Standing on shoulders?
There are statements we circulate credulously without examining them. They achieve the status of self-evidentiality by dint of repetition. One such saying is that we "stand on the shoulders" of those who came before us. Even to suggest a problem with this maxim is to invite censure.
I suggested in an essay proposing seminary reform that we might do well to spend most of our precious class time reading the Bible rather than hallowing the doctrinal formulations of the 16th century. One of my editors answered that we "stand on the shoulders" of those who came before. (To my undying appreciation, he let me have my two cents anyway.)
The shoulders that Martin Luther was asked to stand on were not good shoulders. They had slipped off the shoulders of the Apostles in the book of Acts in major ways. They gradually had us paying money to get souls out of Purgatory, and worst of all they had us thinking that salvation was to be had by a combination of following regulations, maintaining membership in a visible church, and believing in Jesus. The Apostle Paul called that a damnable heresy, not commendable shoulder-standing.

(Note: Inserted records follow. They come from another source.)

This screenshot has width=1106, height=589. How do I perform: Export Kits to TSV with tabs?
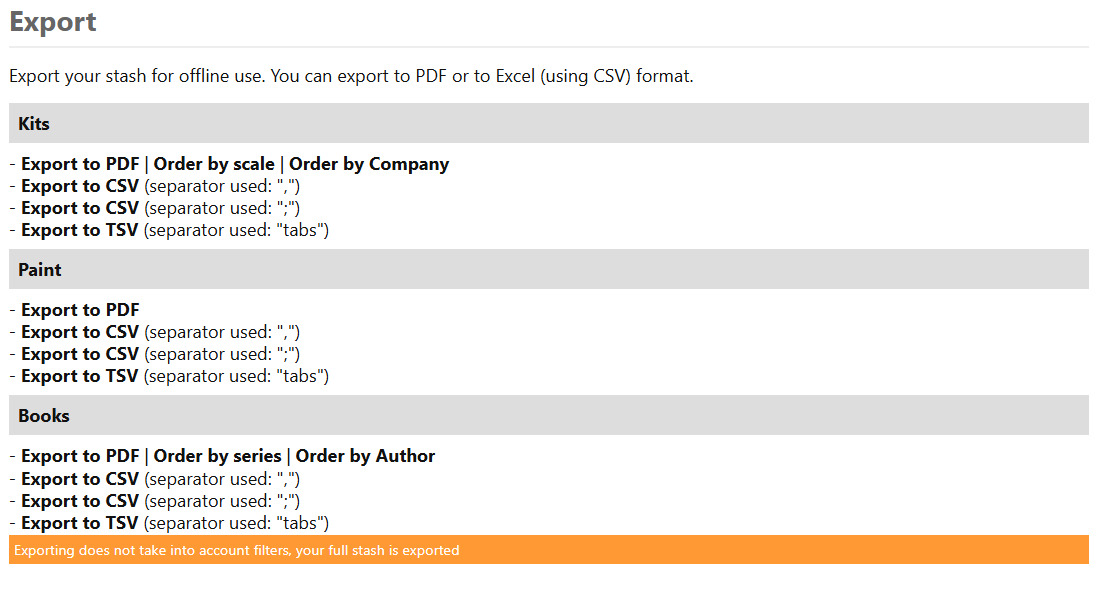click(x=80, y=230)
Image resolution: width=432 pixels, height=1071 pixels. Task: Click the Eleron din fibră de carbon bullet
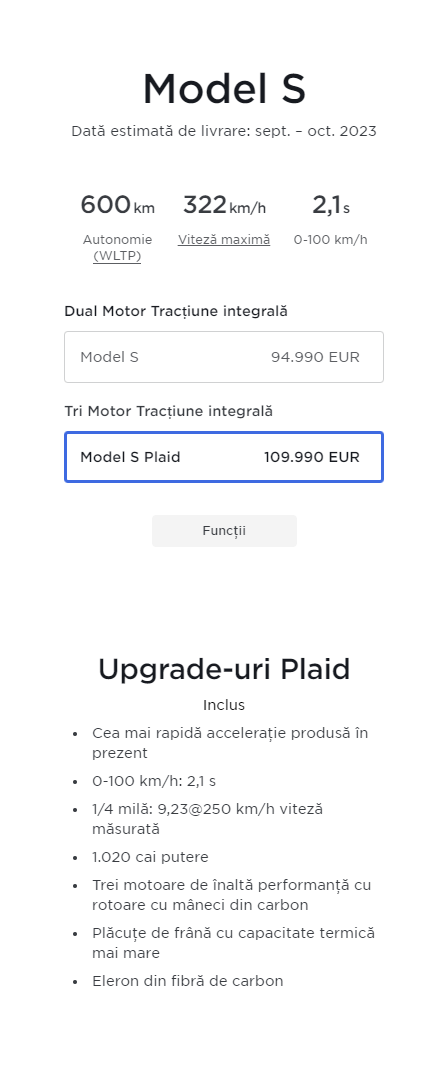pos(187,982)
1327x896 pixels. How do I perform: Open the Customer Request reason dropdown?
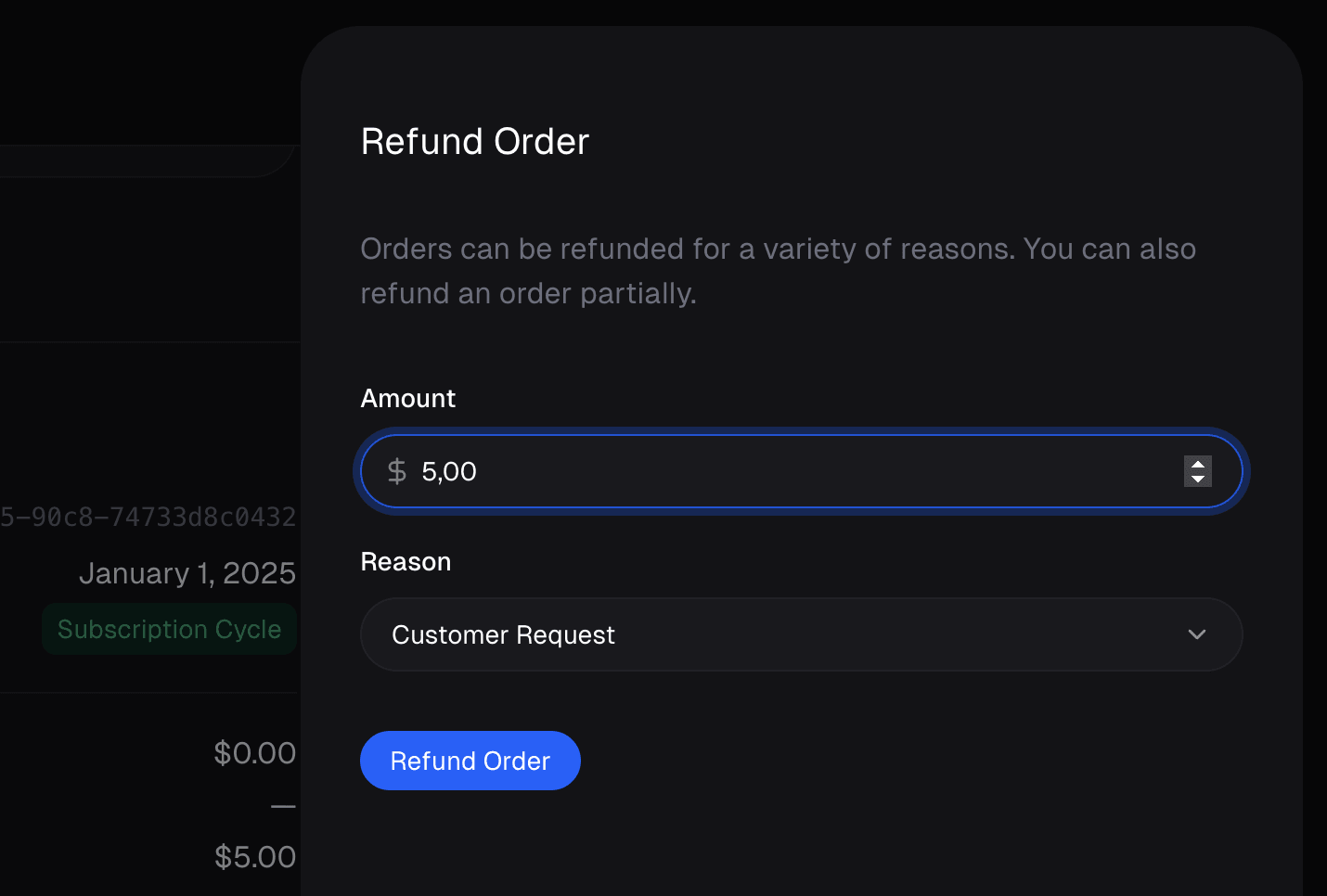tap(800, 634)
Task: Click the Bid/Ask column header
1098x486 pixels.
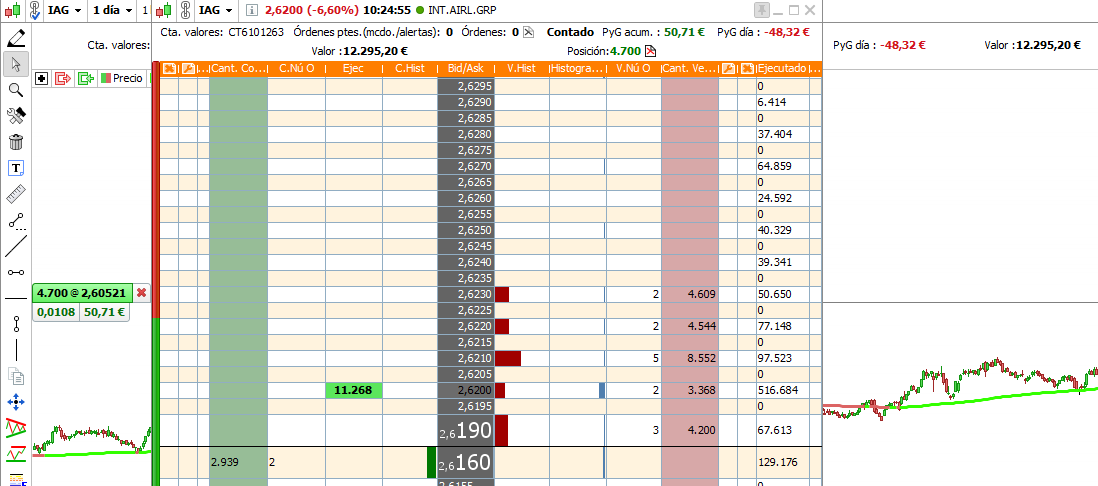Action: 466,69
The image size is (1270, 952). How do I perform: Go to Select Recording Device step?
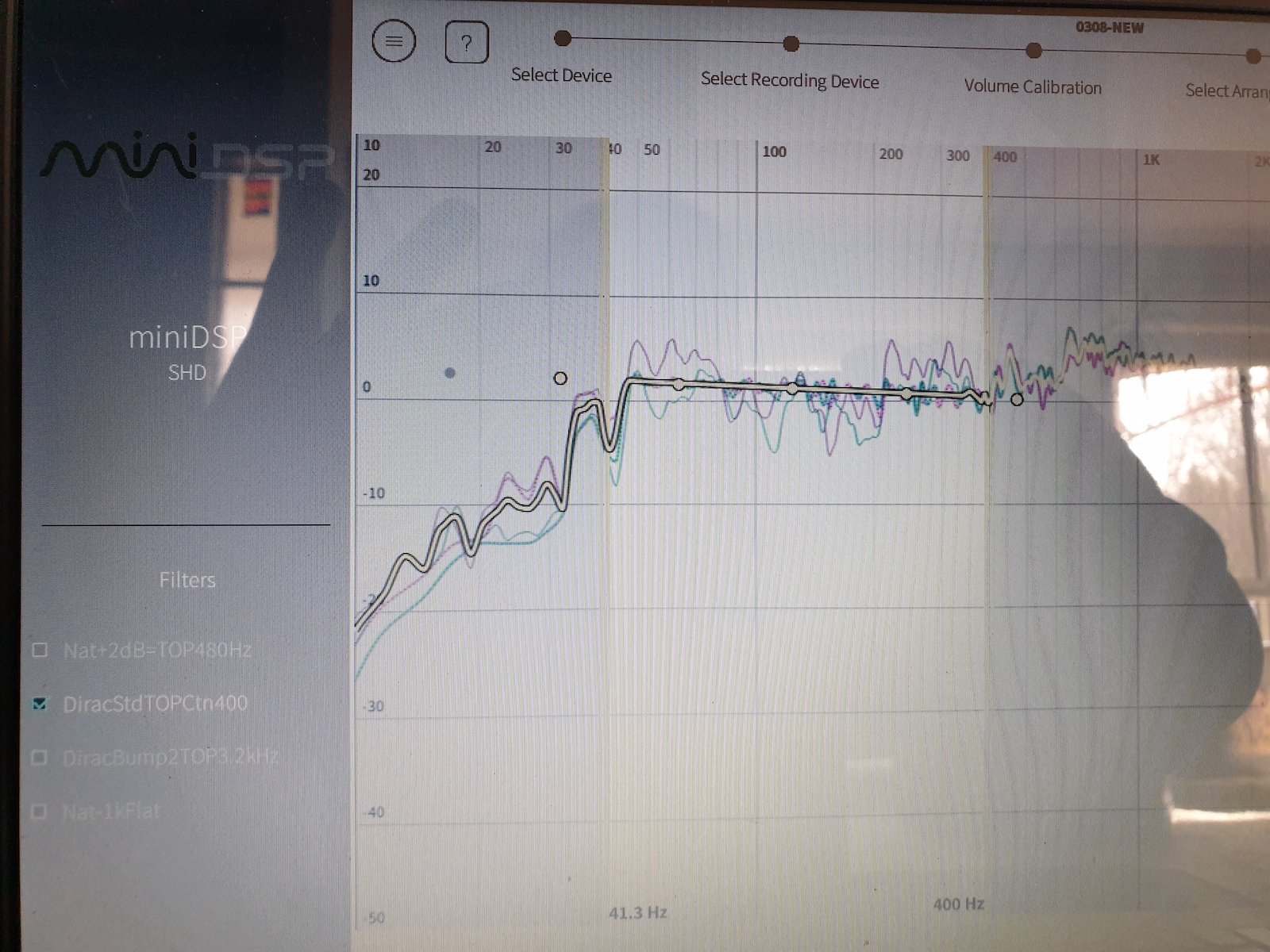click(x=790, y=80)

I was thinking of this during my morning Bible reading. I read the statement "Abraham believed God" (Galatians 3:6). It jumped out at me with all its loaded implications: "Abraham believed God"---and not man. "Abraham believed God"---and not what well-meaning pastors or little old ladies told him about God. "Abraham believed God"---knowing that different preachers and professors teach opposing and contradictory things, and theologies are not infallible, but go awry. "Abraham believed God"---and that's all you and I can do, at the end of the day.
I can just imagine what Martin Luther's counselor told him in his office when the monk of tender conscience came to him with a troubled mind: "Martin, pray that God will forgive your arrogance and presumption. Who do you think you are, that you can see something that has escaped the divines of the centuries, and many a better scholar than you? Martin, don't you know: We stand on the shoulders of those who came before us."
I wonder if the monk replied: Dear Abbot, the Word of God must always stand above the word of man. I cannot judge his word; it judges me. The only shoulders I can stand on are Jesus', Peter's, and Paul's.